Day Five was the final day and it was a half-day only. We lost one of the participants in the morning at breakfast because she had a plane to catch. This is the last picture of us all before we parted:



We took a whitewater style raft across Summersville Lake to an island or peninsula which had a good collection of rocks. On the way, we worked on swimming and swimming under things while holding breath. We worked on accuracy of rock tossing. We also worked on various high-intensity series of lifting & pushups & etc. It was hard, but I knew it wasn't going to last long. The last thing before paddling back was a series of balancing along a wet log, jumping into the water, swimming under it, running back to the other end & repeat. One thing I liked very much about Erwan's instruction was that he got a good sense of each person and knew when to push you... literally. My first circuit, I got onto the log & froze.... Erwan pushed me off into the water. The next time around I went across the wet log with no problem. I don't know if I needed the push as a challenge or to show me that no harm would come by falling off... or maybe both, but I needed to be pushed off. Lastly, we rowed back while Jason & Jeff swam across the lake and finished up with lunch & said goodbye.

The Aftermath...

There were a couple of surprising results after all was said & done. For one thing, by being "Paleo" for a week has given me a particular aversion to "food products" (i.e. processed foods) - this I can only see as being a good thing. I've been doing some research on Coconut oil because, at least at first glance, it appears to potentially be a miracle food. I've also paid more attention to the things I buy.... the fewer ingredients the better.... whole raw nuts, sun dried raisins, no sugar or sulfates or salt added. I'm seeking more fruits & vegetables (again) and less grain products. The grains - breads, & etc - I'm noticing making me feel even more sluggish and uncomfortable than ever before. Actually, right after getting back and going back to a "normal" diet, I got a weird rash on my lower back and both my elbows. A lot of other weird things were going on too, like my leg swelling due to the wound getting infected, but the rash is making me think perchance I should look into Celiacs.... I'm not really sure I'd want to know though. Can you really enjoy a piece of cake with the knowledge that it could kill you?

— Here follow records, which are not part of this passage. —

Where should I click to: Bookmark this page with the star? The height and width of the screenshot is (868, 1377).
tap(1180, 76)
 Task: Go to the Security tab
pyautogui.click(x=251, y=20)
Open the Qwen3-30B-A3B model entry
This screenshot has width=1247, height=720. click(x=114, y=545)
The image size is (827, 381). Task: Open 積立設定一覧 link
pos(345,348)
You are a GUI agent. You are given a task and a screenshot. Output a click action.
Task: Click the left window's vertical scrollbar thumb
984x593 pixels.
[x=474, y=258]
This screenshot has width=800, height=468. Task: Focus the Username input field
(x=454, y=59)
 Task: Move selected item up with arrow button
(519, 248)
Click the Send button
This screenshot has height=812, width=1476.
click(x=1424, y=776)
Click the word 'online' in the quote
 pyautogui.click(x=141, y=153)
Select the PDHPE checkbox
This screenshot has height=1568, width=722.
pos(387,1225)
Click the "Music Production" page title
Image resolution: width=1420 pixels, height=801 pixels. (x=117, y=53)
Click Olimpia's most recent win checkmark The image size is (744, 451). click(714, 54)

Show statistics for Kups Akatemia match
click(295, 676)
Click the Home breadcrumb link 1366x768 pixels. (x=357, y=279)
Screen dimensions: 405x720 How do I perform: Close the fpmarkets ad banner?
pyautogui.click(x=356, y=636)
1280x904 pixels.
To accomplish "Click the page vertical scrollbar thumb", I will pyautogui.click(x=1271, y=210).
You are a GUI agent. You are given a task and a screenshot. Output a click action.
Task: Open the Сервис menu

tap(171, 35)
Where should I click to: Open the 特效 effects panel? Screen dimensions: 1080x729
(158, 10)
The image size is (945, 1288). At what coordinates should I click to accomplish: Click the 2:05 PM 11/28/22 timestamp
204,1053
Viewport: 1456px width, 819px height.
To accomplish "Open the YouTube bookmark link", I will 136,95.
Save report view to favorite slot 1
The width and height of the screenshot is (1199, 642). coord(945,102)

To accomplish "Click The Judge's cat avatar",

In addition to diet changes, I was shocked to find that I DIDN'T come away from the experience sore & immobile. Just goes to show you that your body can adapt rather quickly. Also, I found I was able to do a goodly bit more than I had expected. I got kudos points for at least trying stuff even if I couldn't do it. I was known as having a "fighting spirit" by the end and that made me feel good. I also learned a lot about myself - how I work mentally. Competition, big surprise, is my downfall. I am best motivated when I want to do it for myself. I found that I had to fight an urge the first day to "prove myself" to the guys. They never said anything other than encouraging things. There were no disparaging remarks, no talking down, nothing but brotherly encouragement, yet I still felt like I had to prove-down the stereotype of "weak woman" and I found that this was mostly in my head, not theirs. I ended up coming up with a new personal motto, "I can't right now, but I can certainly try"... Huh? Meaning that I know my limits, but that won't stop me from trying until I can, whether it takes me hours, days or months, because I know that I can do most anything if I work on it. I also learned that when threatened or pushed, something else kicks in. I'm by no means going to throw caution to the wind and subject myself to danger, but I got reassurance that if I ever had to protect myself, I could either do a good job of it, or take someone else down with me.

Well, I guess that's all for right now... I think I'm on the verge of having bleeding stumps for fingers from typing so much. I'll write more later if I think of more.

Odd aside for the day: Spellcheck on here doesn't like 'egads'.... Tee-Hee!